Instructions for the task: Lines from the records below that contain the word "next" are to be copied out.

Data provided:
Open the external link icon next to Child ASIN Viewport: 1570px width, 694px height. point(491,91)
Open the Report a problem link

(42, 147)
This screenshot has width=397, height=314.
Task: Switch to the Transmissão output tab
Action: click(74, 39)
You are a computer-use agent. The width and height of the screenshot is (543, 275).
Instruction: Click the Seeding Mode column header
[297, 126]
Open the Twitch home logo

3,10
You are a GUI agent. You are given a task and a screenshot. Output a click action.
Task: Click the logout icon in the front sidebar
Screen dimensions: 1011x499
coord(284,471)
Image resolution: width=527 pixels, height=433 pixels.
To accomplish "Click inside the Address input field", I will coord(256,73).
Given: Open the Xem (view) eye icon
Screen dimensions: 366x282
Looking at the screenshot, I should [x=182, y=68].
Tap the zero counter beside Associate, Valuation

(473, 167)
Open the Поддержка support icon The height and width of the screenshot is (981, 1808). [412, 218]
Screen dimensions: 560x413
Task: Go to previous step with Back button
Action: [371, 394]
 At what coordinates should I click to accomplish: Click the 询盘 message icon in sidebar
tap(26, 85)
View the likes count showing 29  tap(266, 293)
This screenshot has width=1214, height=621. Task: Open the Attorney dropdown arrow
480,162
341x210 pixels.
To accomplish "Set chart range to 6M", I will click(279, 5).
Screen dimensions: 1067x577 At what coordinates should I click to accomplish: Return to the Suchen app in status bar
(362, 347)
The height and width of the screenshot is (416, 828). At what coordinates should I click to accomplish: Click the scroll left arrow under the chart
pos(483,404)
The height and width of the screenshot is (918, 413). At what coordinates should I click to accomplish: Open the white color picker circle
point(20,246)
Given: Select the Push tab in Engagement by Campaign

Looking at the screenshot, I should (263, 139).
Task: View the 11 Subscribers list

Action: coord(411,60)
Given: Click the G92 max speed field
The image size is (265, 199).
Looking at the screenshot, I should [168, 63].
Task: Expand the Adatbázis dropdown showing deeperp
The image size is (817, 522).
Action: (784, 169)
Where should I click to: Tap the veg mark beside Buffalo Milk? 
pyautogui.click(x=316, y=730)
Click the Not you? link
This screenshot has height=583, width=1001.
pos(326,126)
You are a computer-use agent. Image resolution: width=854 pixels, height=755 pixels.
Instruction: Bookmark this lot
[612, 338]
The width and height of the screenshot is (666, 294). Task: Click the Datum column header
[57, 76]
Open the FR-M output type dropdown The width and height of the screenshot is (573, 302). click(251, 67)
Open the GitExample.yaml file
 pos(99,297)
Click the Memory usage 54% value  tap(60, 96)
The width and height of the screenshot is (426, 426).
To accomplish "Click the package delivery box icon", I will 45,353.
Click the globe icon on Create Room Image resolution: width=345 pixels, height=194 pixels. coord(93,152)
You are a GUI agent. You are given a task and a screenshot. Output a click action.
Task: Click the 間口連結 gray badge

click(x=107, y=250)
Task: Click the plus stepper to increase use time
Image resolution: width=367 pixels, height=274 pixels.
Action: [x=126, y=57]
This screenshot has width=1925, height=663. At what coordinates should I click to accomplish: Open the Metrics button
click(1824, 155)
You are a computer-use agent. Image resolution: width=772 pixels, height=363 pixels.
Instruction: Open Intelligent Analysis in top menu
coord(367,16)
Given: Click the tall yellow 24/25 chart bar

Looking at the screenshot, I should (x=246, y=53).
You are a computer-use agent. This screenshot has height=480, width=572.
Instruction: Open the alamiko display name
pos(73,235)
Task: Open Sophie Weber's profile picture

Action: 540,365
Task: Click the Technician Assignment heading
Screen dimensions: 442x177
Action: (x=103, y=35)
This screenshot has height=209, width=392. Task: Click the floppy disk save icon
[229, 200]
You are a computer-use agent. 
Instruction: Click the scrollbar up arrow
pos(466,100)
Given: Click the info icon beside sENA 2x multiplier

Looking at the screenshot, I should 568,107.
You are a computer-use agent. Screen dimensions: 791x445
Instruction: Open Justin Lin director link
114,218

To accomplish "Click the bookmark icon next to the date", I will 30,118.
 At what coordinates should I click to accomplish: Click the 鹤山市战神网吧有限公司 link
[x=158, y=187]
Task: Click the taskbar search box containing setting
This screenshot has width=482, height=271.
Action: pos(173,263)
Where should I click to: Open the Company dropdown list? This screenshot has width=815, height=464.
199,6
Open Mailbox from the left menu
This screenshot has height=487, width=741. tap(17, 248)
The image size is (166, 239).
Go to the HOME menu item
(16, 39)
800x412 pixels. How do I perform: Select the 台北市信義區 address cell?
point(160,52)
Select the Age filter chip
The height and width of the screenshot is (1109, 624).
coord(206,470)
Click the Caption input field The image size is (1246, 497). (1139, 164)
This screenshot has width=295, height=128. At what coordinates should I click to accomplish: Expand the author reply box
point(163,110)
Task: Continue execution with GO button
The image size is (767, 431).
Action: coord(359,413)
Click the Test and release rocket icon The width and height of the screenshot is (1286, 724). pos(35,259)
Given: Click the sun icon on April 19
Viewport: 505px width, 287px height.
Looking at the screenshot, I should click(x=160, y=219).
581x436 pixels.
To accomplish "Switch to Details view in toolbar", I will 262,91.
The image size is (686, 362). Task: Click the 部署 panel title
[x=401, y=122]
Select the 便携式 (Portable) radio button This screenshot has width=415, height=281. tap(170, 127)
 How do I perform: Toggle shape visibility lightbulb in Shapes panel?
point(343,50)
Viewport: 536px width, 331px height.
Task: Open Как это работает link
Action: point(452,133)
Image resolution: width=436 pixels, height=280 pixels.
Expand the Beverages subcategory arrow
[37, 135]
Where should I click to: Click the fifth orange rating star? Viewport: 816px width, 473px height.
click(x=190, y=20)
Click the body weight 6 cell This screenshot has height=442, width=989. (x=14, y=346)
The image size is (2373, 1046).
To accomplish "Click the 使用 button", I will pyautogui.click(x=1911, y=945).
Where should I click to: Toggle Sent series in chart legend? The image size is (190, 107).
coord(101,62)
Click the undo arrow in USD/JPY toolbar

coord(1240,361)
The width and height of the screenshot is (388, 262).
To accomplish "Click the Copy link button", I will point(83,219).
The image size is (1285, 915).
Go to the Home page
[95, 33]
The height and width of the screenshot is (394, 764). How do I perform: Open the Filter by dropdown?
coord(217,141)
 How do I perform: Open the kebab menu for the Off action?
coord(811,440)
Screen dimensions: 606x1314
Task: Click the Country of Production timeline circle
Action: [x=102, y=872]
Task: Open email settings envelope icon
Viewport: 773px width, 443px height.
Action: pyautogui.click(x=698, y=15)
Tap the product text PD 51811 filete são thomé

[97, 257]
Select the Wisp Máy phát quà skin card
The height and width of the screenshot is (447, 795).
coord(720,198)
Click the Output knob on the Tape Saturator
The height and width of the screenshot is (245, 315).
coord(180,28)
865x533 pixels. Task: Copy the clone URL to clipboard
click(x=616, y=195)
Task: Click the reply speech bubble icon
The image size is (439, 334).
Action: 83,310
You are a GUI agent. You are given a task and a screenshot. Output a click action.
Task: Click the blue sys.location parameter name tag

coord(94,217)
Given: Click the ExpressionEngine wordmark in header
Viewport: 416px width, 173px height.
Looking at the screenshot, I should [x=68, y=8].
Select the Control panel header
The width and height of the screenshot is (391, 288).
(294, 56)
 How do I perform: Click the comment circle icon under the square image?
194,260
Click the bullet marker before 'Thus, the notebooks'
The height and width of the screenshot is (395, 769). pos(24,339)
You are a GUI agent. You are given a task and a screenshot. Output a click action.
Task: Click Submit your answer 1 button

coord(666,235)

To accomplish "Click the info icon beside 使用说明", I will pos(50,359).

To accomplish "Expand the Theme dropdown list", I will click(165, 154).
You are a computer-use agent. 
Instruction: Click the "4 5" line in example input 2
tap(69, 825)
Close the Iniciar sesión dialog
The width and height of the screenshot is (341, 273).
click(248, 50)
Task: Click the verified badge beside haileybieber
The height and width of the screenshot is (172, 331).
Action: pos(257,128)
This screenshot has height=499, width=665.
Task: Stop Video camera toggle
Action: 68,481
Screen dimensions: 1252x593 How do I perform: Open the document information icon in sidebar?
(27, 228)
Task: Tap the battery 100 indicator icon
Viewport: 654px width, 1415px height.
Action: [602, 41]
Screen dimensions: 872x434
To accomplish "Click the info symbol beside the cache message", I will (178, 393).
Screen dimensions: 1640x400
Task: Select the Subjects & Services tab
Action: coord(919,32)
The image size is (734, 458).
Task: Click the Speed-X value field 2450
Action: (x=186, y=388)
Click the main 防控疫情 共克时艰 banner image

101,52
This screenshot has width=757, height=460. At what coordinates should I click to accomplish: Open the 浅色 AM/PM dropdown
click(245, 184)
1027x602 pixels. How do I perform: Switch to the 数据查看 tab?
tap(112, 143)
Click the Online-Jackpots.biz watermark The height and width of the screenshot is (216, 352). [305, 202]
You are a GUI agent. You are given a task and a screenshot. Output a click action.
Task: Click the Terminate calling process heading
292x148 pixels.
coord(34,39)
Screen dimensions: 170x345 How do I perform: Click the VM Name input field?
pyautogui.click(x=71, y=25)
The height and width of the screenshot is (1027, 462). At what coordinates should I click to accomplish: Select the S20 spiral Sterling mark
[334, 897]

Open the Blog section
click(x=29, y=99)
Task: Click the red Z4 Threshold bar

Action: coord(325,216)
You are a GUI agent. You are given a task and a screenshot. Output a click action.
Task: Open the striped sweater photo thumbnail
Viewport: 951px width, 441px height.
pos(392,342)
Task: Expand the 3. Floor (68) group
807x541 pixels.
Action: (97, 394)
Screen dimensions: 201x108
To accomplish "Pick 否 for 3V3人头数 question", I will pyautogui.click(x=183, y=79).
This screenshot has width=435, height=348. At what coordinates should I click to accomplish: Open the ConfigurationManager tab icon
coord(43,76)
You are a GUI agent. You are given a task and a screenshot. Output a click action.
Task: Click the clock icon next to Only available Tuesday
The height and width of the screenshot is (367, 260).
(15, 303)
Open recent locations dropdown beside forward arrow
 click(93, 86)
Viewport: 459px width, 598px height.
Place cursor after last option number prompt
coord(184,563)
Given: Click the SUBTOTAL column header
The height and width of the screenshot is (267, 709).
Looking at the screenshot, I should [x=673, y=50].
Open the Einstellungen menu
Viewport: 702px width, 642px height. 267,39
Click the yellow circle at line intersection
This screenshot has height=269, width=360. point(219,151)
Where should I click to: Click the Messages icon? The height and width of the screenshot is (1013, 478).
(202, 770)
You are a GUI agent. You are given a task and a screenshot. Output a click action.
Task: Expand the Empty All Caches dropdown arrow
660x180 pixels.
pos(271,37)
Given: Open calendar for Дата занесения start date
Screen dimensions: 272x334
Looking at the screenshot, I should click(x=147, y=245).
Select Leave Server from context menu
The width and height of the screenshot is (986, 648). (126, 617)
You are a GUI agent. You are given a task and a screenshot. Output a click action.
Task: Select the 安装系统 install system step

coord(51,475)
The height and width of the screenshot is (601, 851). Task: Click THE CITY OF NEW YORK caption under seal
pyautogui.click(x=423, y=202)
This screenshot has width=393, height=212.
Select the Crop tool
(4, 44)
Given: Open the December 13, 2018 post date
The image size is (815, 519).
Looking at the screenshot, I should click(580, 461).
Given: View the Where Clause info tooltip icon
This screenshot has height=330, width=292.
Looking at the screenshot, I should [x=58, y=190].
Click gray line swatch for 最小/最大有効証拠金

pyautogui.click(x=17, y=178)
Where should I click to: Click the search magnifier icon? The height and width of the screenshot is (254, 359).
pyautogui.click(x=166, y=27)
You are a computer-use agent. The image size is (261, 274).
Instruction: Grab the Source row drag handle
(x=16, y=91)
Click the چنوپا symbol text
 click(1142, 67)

Result:
Open the external link icon next to Child ASIN Viewport: 1570px width, 694px height. point(491,91)
To accomplish "Click the bookmark icon next to the date", I will 30,118.
Task: Click the clock icon next to Only available Tuesday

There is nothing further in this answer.